2014-01-27 Thread Craig Ringer
On 01/28/2014 12:09 AM, Simon Riggs wrote:
 On 27 January 2014 15:04, Dean Rasheed dean.a.rash...@gmail.com wrote:
 
 So for example, when planning the query to update an inheritance
 child, the rtable will contain an RTE for the parent, but it will not
 be referenced in the parse tree, and so it will not be expanded while
 planning the child update.
 
 Am I right in thinking that we have this fully working now?

I haven't found any further problems, though I've been focusing more on
reworking RLS on top of it.

 AFAICS the only area of objection is the handling of inherited
 relations, which occurs within the planner in the current patch.
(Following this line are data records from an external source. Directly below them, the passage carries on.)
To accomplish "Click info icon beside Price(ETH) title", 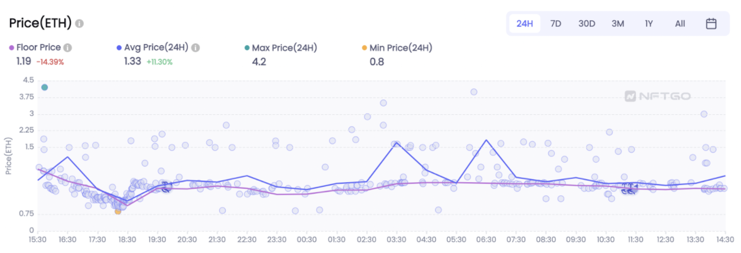I will click(x=79, y=24).
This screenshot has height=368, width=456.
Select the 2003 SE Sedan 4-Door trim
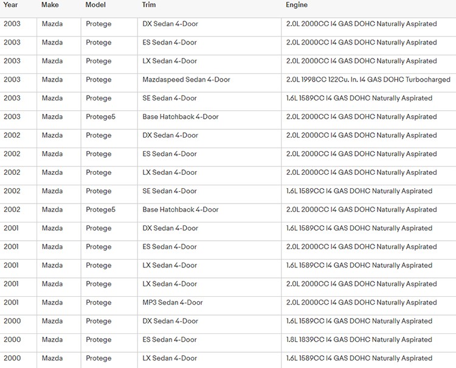pyautogui.click(x=170, y=98)
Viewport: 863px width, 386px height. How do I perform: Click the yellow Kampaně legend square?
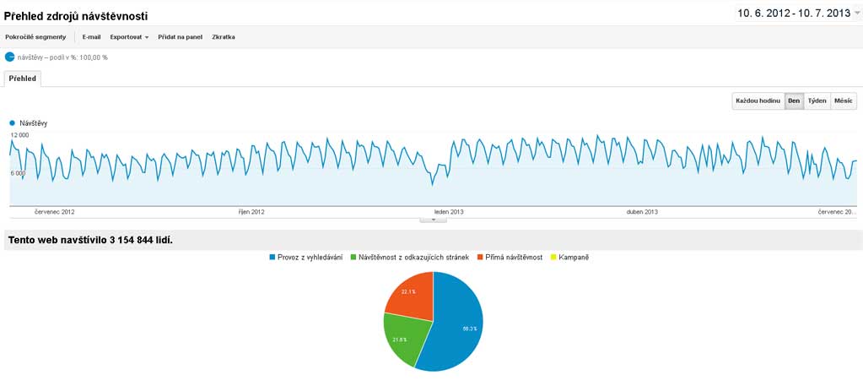[553, 257]
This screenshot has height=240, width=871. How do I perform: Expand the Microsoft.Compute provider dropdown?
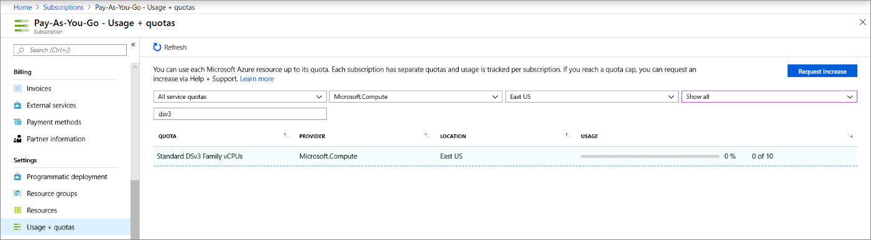(x=415, y=97)
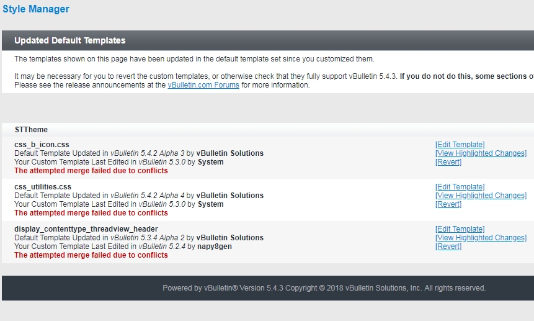Select the STTheme style header row
Screen dimensions: 534x321
(x=268, y=130)
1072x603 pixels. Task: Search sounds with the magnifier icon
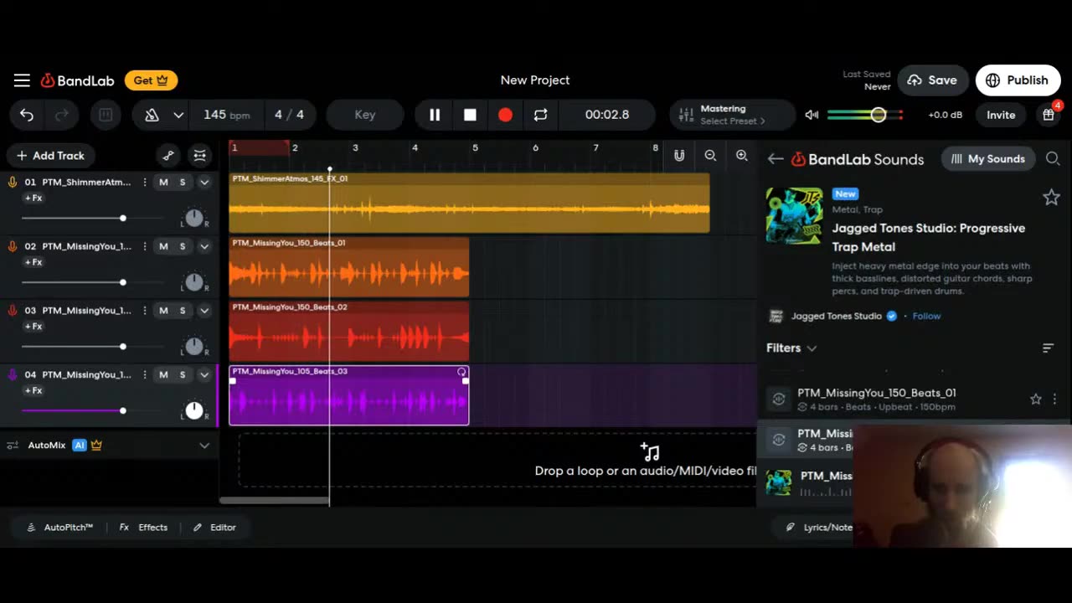[x=1053, y=159]
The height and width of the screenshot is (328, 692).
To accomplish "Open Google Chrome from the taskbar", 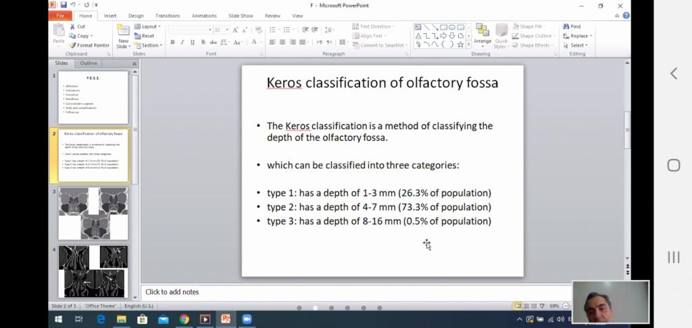I will 184,319.
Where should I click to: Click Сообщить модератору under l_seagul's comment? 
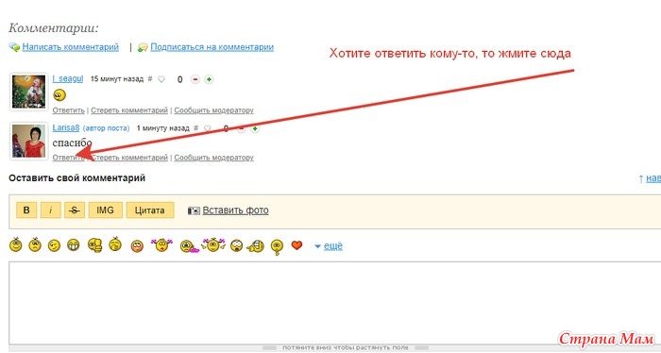(213, 110)
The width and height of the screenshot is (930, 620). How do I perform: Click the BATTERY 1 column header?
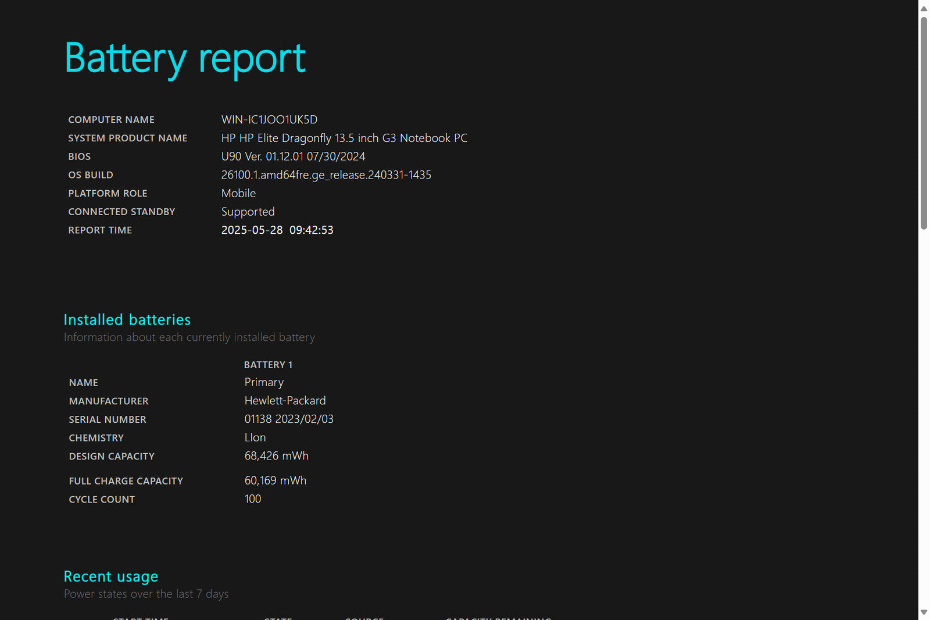click(268, 365)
I can
 see that would be a cause for concern since the planner is pluggable
 and it would then be possible to bypass security checks. Obviously
 installing a new planner isn't trivial, but doing so shouldn't cause
 collateral damage.

FWIW, I don't see any way _not_ to do that in RLS. If there are security
quals on a child table, they must be added, and that can only happen
once inheritance expansion happens. That's in the planner.

I don't see it as acceptable to ignore security quals on child tables,
and if we can't, we've got to do some work in the planner.

(I'm starting to really loathe inheritance).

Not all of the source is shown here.